:: Available data

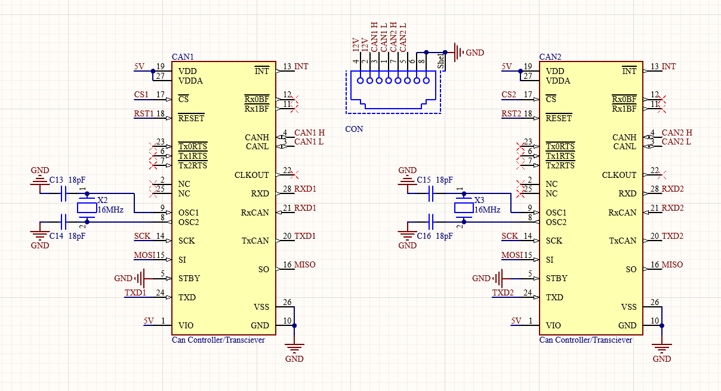Click the CS1 net label
The width and height of the screenshot is (721, 391).
[x=141, y=94]
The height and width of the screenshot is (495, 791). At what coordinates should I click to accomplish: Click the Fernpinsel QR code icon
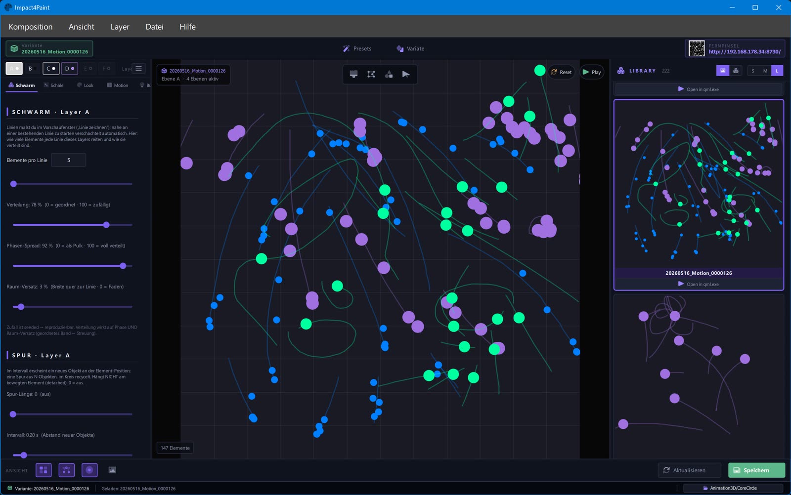point(697,48)
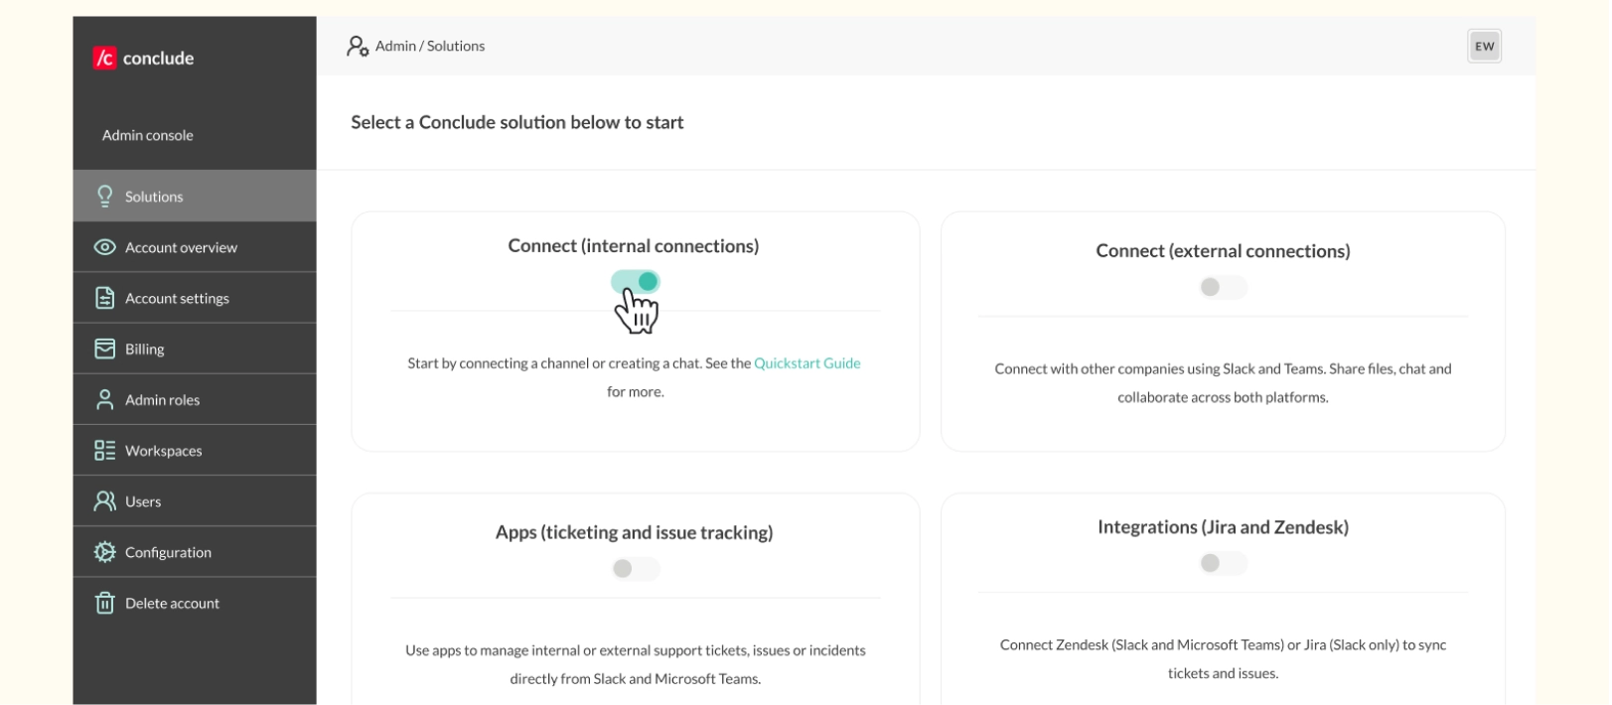The height and width of the screenshot is (705, 1612).
Task: Select the Solutions lightbulb icon
Action: click(103, 196)
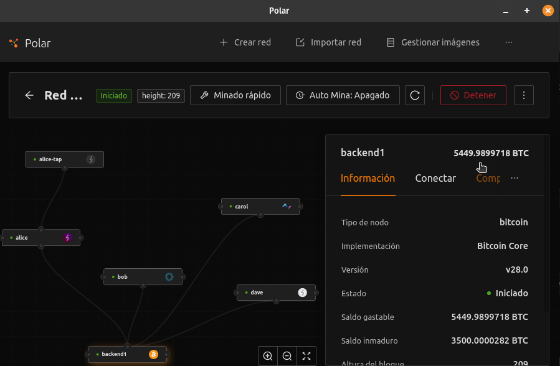
Task: Open the vertical ellipsis menu beside Detener
Action: pos(523,95)
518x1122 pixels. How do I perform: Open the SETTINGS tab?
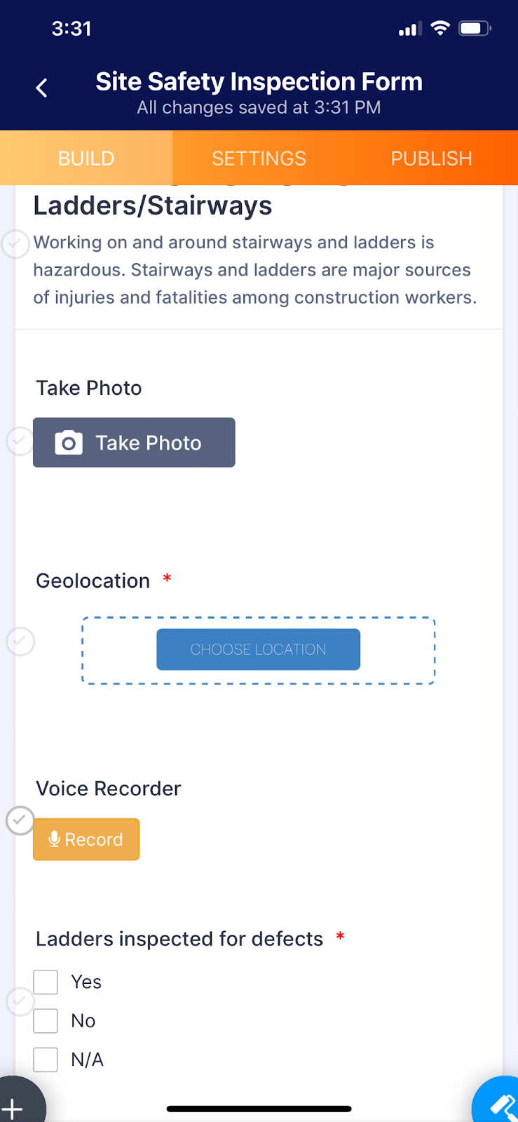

::::

Reproduce the lines above, exactly and exclusively, from the line containing "The height and width of the screenshot is (495, 791)." down to the last line, both included; pictures are not part of the copy.

▸ Exercise output
The height and width of the screenshot is (495, 791). At what coordinates should I click to accomplish: Click the Fernpinsel QR code icon
point(697,48)
The height and width of the screenshot is (705, 1612).
Task: Select the Solutions lightbulb icon
Action: click(103, 196)
Task: Open the vertical ellipsis menu beside Detener
Action: pos(523,95)
518x1122 pixels. How do I perform: Open the SETTINGS tab?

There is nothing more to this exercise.